Entries provided Start Marker

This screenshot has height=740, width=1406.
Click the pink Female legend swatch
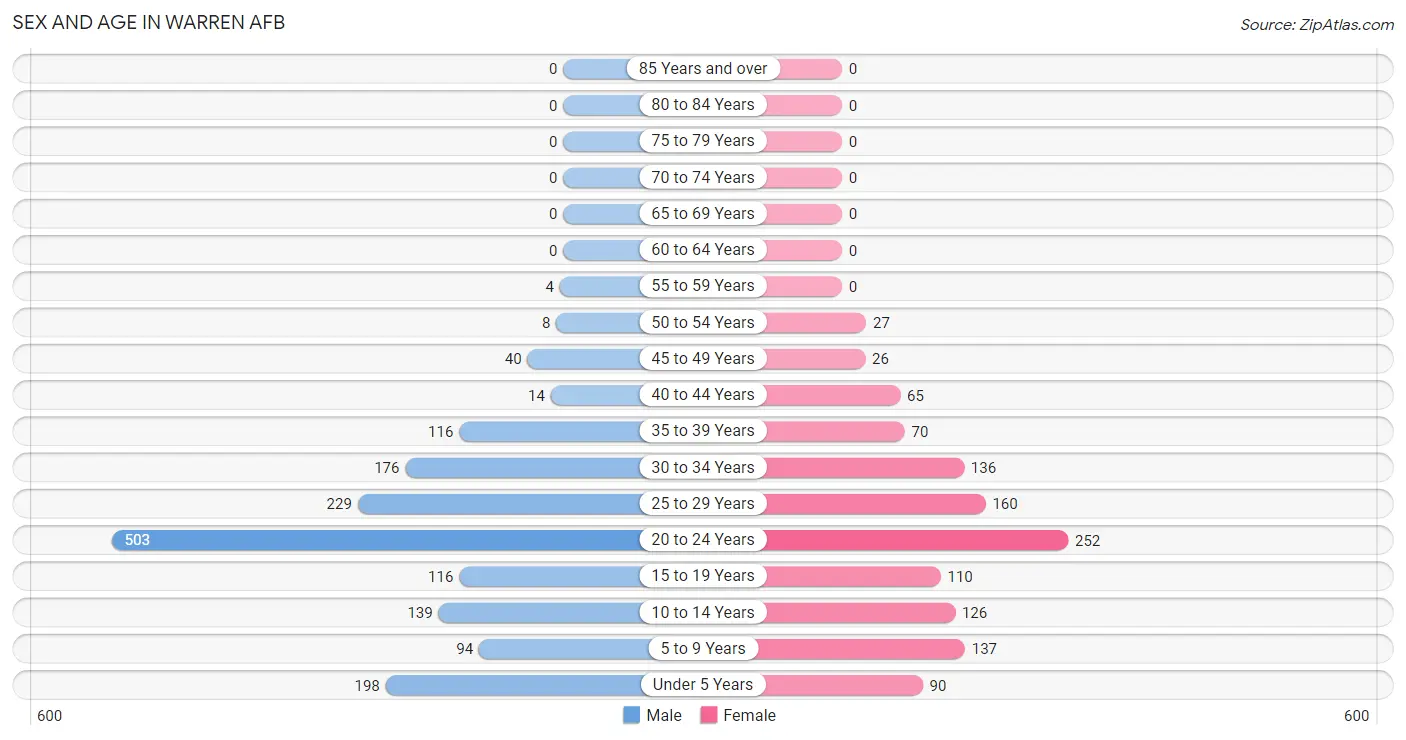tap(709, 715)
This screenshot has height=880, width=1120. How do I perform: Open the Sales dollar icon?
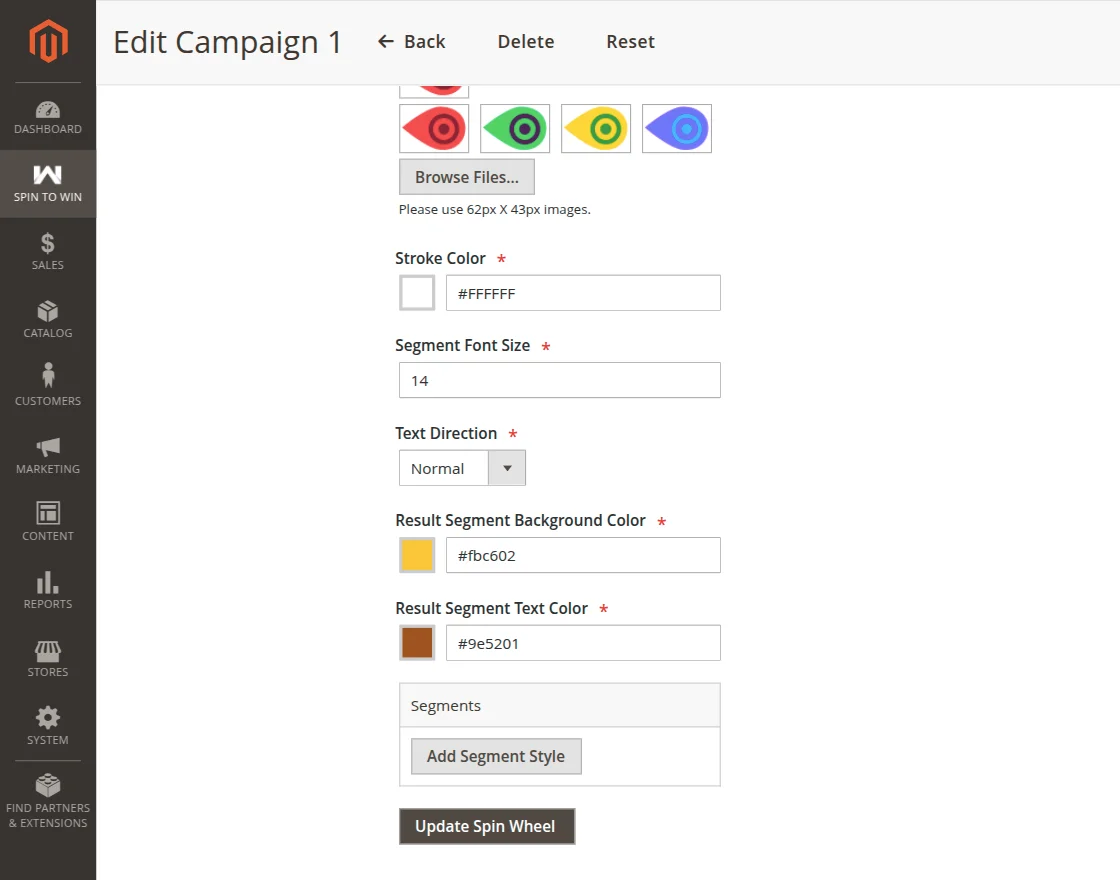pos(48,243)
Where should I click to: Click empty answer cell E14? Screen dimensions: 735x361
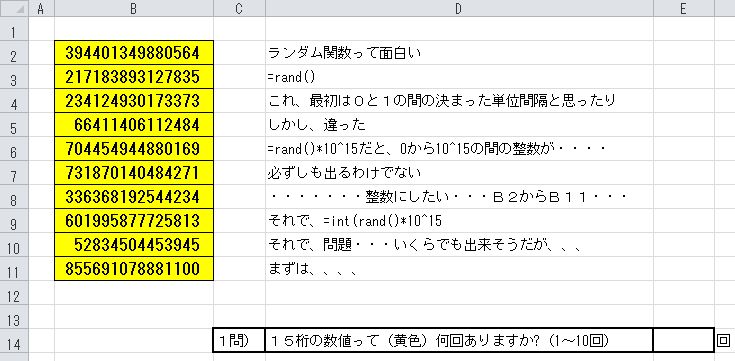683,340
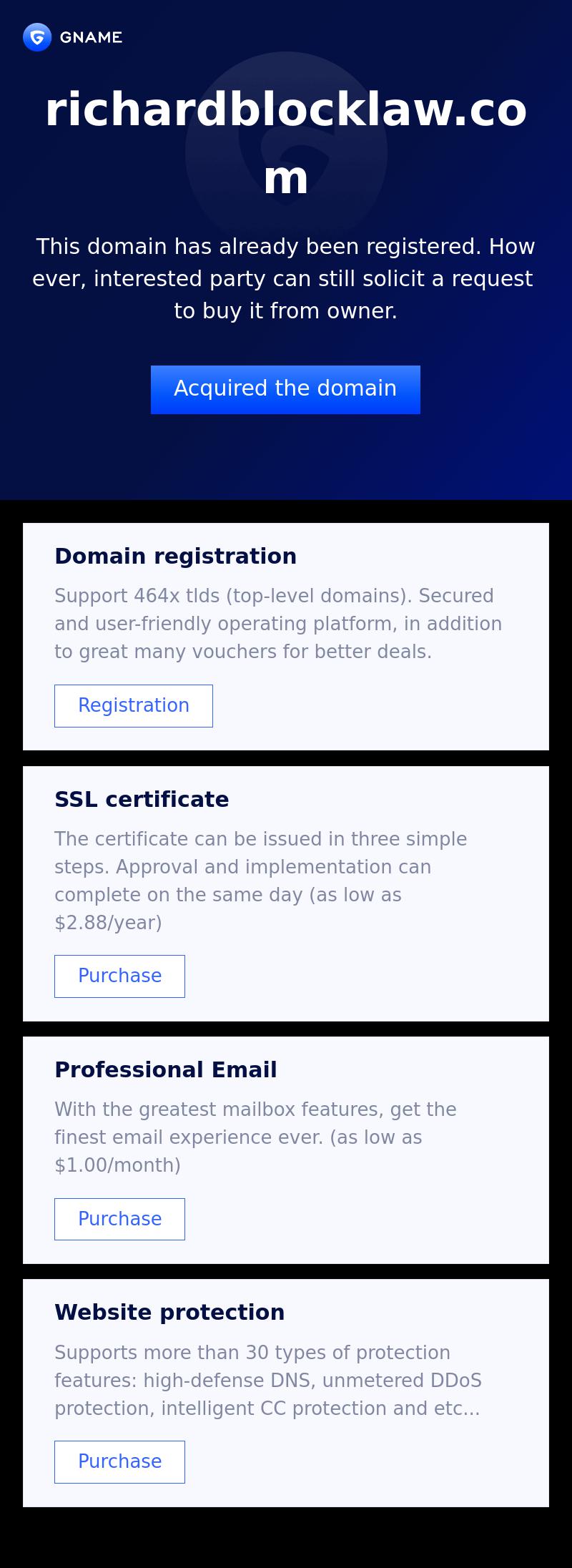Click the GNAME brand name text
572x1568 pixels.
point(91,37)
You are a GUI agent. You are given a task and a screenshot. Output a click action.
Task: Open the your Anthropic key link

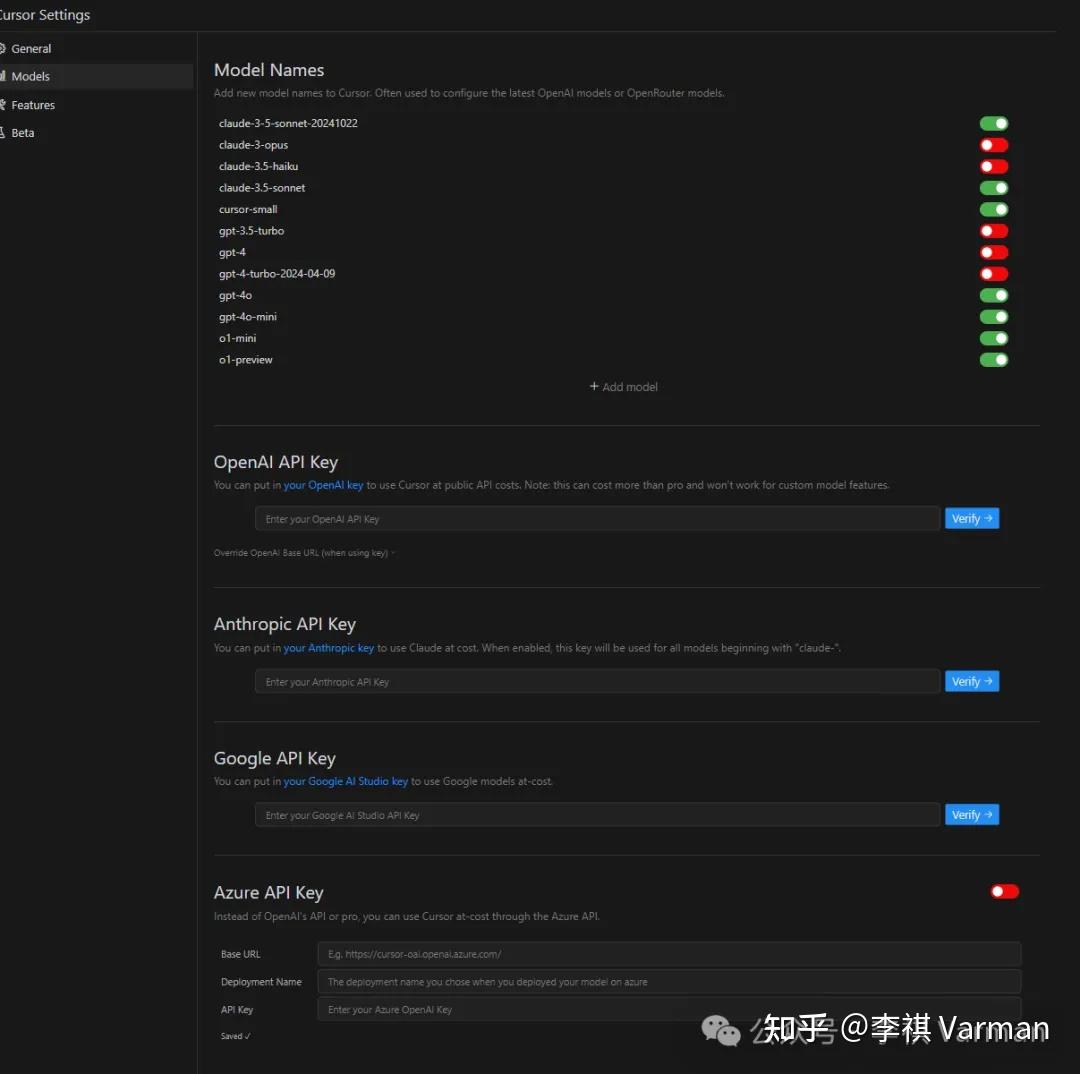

Entries provided End Marker
Entries provided Start Marker

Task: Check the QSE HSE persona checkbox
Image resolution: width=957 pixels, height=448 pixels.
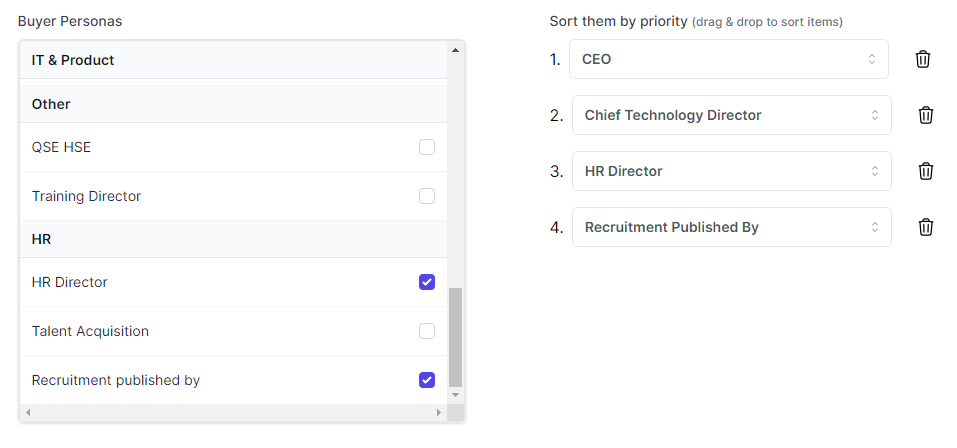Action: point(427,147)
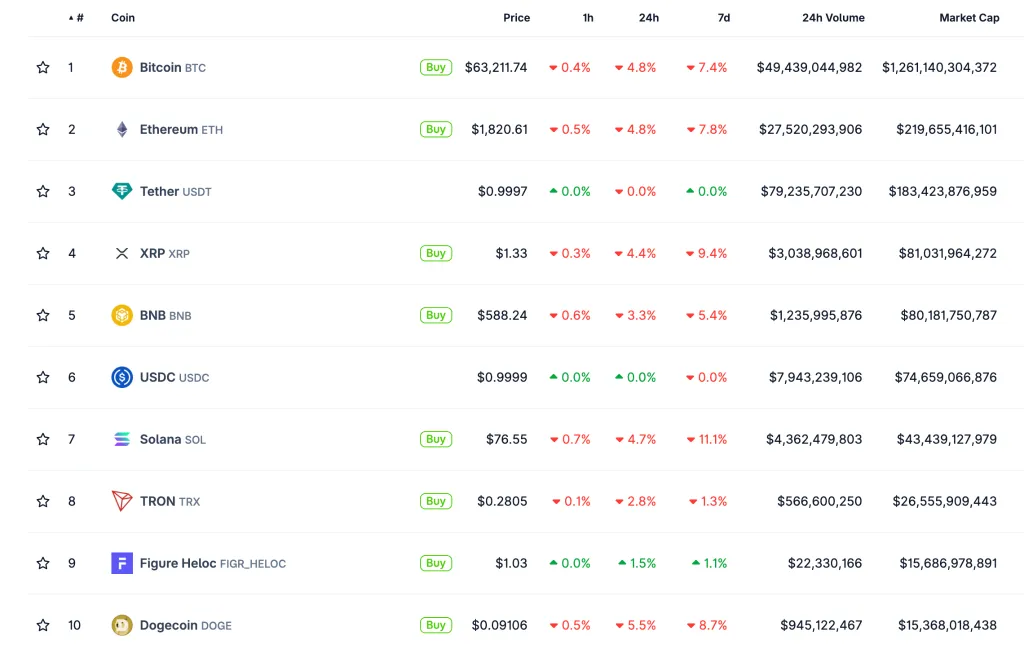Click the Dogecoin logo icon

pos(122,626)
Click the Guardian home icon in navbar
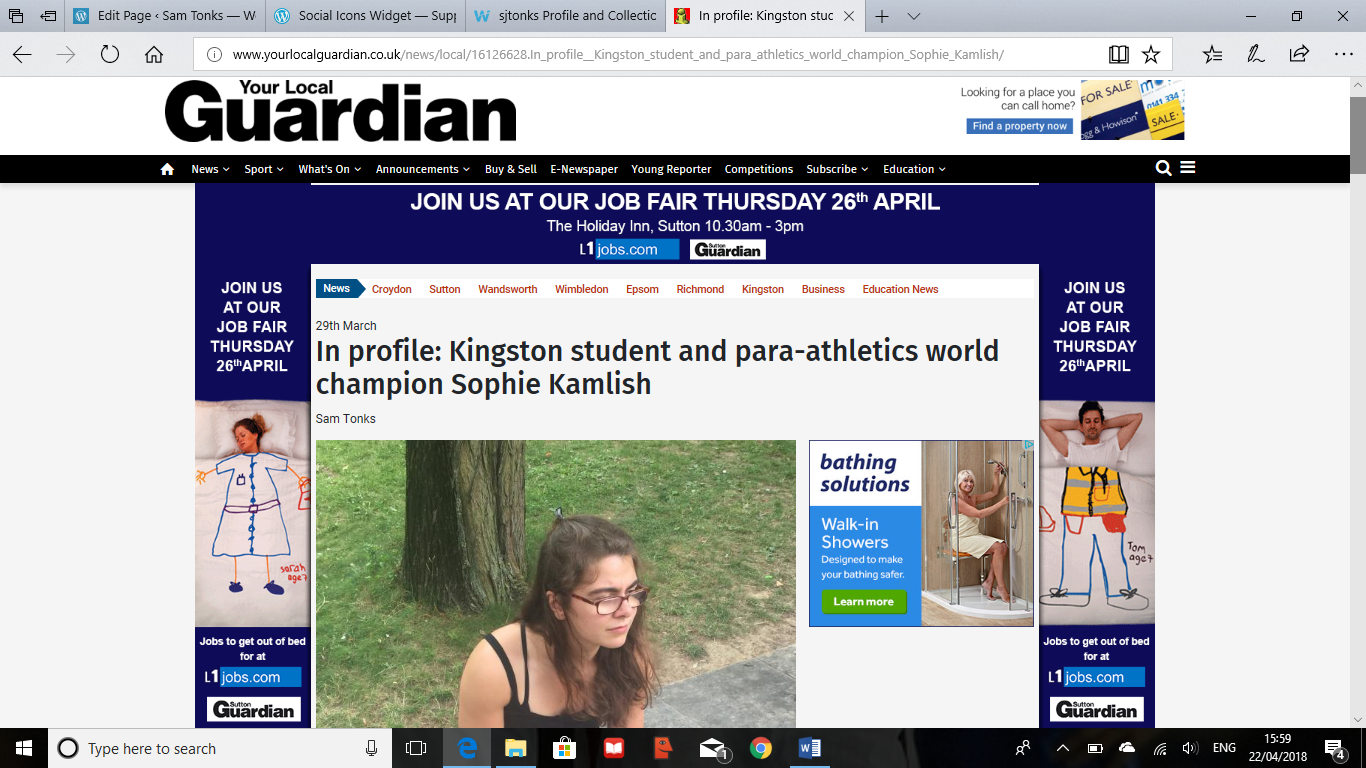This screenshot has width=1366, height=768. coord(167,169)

Entries provided End Marker
Entries provided Start Marker

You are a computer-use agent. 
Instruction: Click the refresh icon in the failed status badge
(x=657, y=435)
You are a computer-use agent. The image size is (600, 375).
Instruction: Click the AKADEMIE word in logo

Entries provided End Marker

▶ _Work instruction_
Among the lines above, repeat exactly those from the line with "Instruction: Click the refresh" to the line with "Instruction: Click the AKADEMIE word in logo", counting both ends.

▶ _Exercise solution_
Instruction: Click the refresh icon in the failed status badge
(x=657, y=435)
You are a computer-use agent. The image size is (600, 375).
Instruction: Click the AKADEMIE word in logo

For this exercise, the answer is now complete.